Pasca lulus Sekolah Menengah Atas, aku melanjutkan
pendidikan di salah satu perguruan tinggi swasta yang terletak di kota serang, Universitas Primagraha itulah nama kampusku.
Meskipun pada waktu itu aku sempat gapyear (menunda
kuliah), karena jujur aku terlena oleh dunia kerja. Keadaan finansial keluarga yang melatarbelakangi aku untuk kerja waktu itu. Namun, aku merasakannya sendiri bahwa cari duit itu tak semudah yang dibayangkan. Aku sempat kerja di salah satu perusahaan di Cengkareng PT. Sinar Selaras Lestari Aluminium. Masa kerjaku bertahan cuma tiga bulan, karena waktu itu Covid-19 sedang marak-maraknya. Akhirnya perusahaan memutuskan untuk mengurangi jumlah karyawan, dan aku salah satunya yang terisolir kala itu.
Semenjak PHK itu aku berdiam diri dirumah tanpa
mengetahui apa yang harus aku lakukan, tak tahu arah mau kemana. Sebenarnya dari dulu aku sangat berharap untuk bisa kuliah seperti orang lain. Namun karena aku mempertimbangkan keadaan ekonomi keluarga aku merasa berat untuk hal itu. Pertolongan Allah datang kala itu, ada salah satu dari temanku membawa kabar baik. Sebuah brosur Universitas yang dilengkapi dengan beasiswa. Aku sangat tertarik kala itu, karena aku memang mengharapkan kuliah apalagi ini gratis.
Aku memutuskan untuk melanjutkan kuliah mengambil
beasiswa itu. Aku masuk Fakultas Hukum Program Studi Ilmu Hukum. Berharap dengan masuk ke Fakultas Hukum aku bisa membenahi sistem hukum yang ada di daerahku yang masih berantakan, masih banyak orang dengan keadaan sadar yang melanggar dan menyalahgunakan hukum. Beberapa bulan kemudian semester satu telah aku lalui, menginjak semester dua kala itu. Aku merasa terbebani oleh banyak kebutuhan namun tak punya jalan keluarnya untuk memenuhi kebutuhan itu. Aku masih pengangguran, aku masih minta pada orang tua, aku masih sangat merepotkan orang tuaku. Aku dengan segala keresahanku kala itu. Ketika temanku sanggup membeli buku, aku hanya bisa melihatnya tanpa bisa memilikinya seperti yang dia rasakan. Ketika temanku berpakaian rapih, aku hanya bisa melihatnya tanpa tahu rasanya seperti apa. Ketika temanku bergaul dengan segala gayanya, aku hanya berdiam diri dan lagi-lagi cuma bisa melihatnya tanpa tahu rasanya.

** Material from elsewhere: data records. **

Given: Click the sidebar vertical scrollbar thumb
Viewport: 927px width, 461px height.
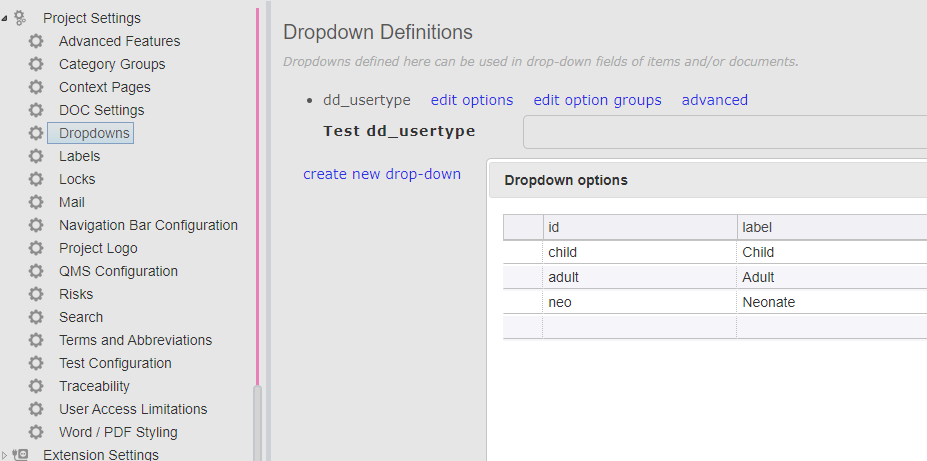Looking at the screenshot, I should point(257,420).
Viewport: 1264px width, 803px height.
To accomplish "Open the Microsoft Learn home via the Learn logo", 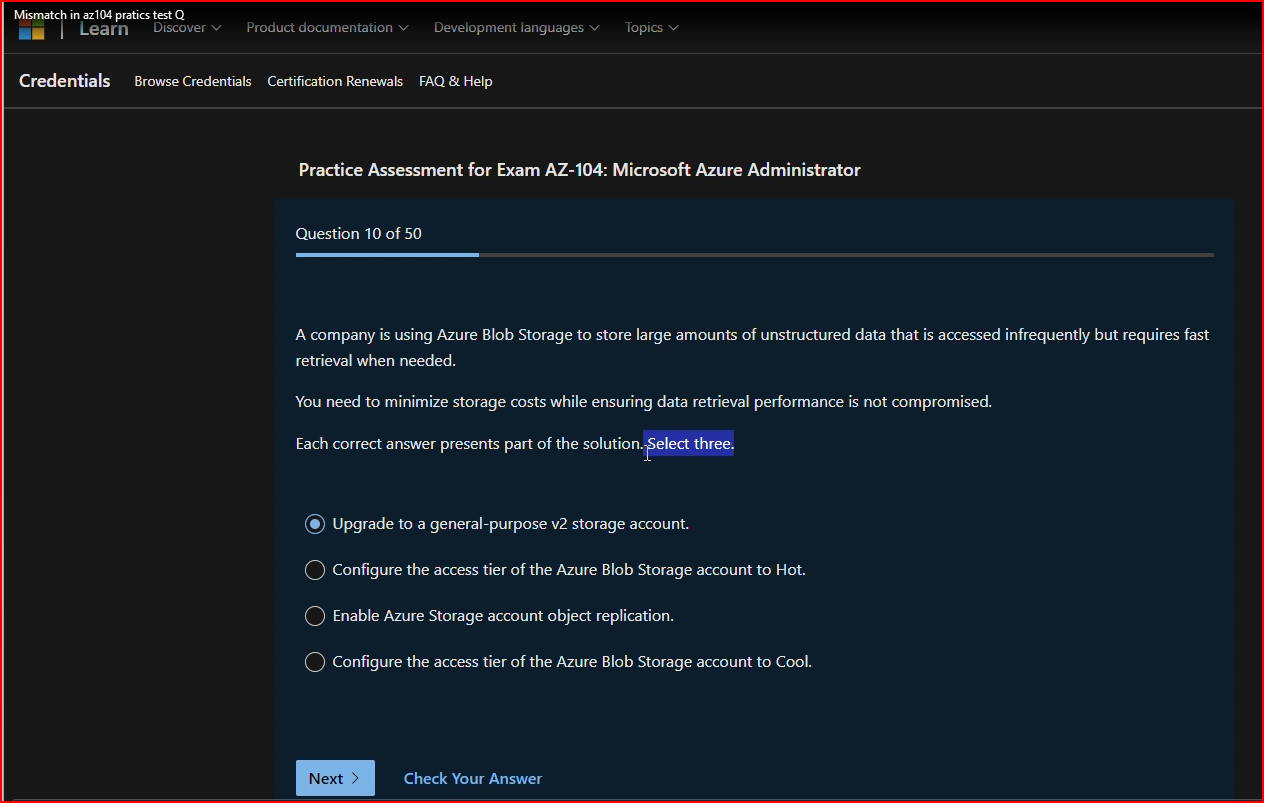I will point(103,28).
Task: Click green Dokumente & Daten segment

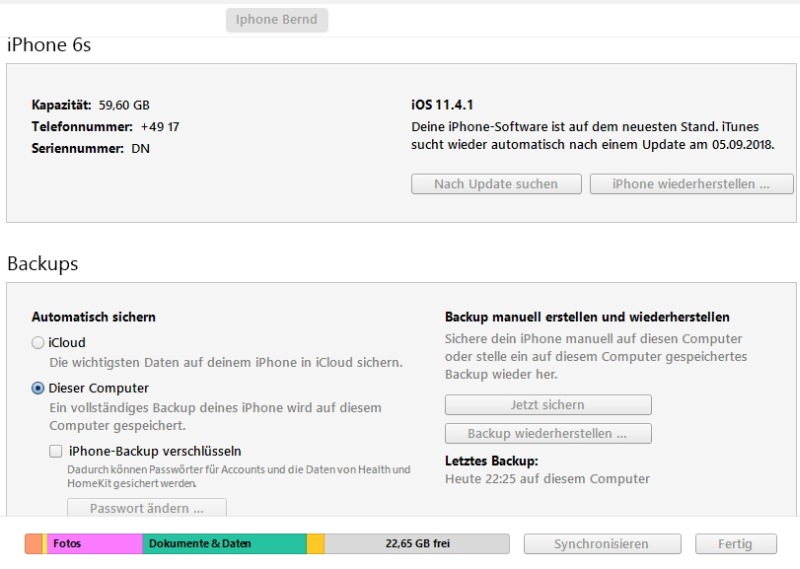Action: [x=225, y=544]
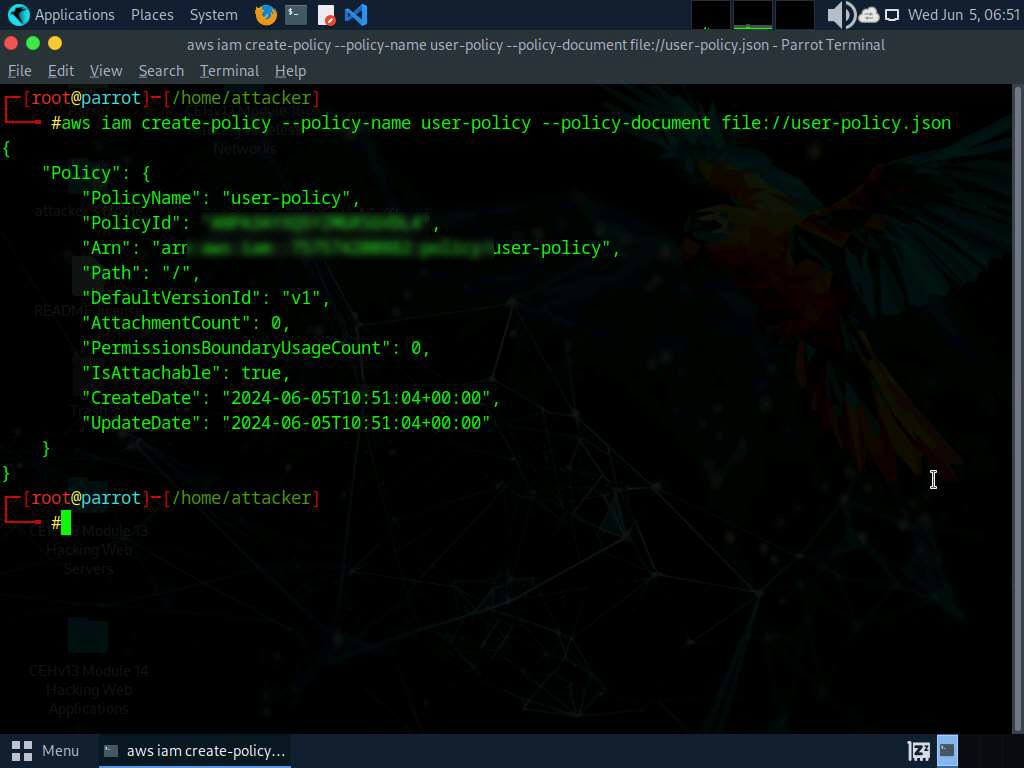Open the Terminal menu

229,71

Aku sangat bimbang, aku tidak mau meminta kepada
orang tua lagi, namun di sisi lain, aku belum bisa mempunyai pekerjaan. Aku sangat merasa paling bodoh kala itu. Banyak temanku yang sudah kerja, sudah bisa beli kopi pakai duit sendiri. Sudah bisa beli rokok pakai duit sendiri, hasil keringat sendiri. Sedangkan aku, aku bisa apa kala itu. Aku tidak bisa apa-apa, kerjaan sangat sulit karena angka Covid-19 selalu saja meningkat dan disertai varian-varian yang baru.
Aku takut, aku resah, aku akan begini-begini saja..
Aku takut aku tak bisa mendapatkan apa yang menjadi
harapanku.
Aku hanya bisa merasakan kesedihan, dan berdo’a
semoga di lain waktu aku bisa merasakan apa yang mereka rasakan, aku bisa beli kebutuhan dengan duit hasil keringatku sendiri, bahkan aku berharap lebih dari itu.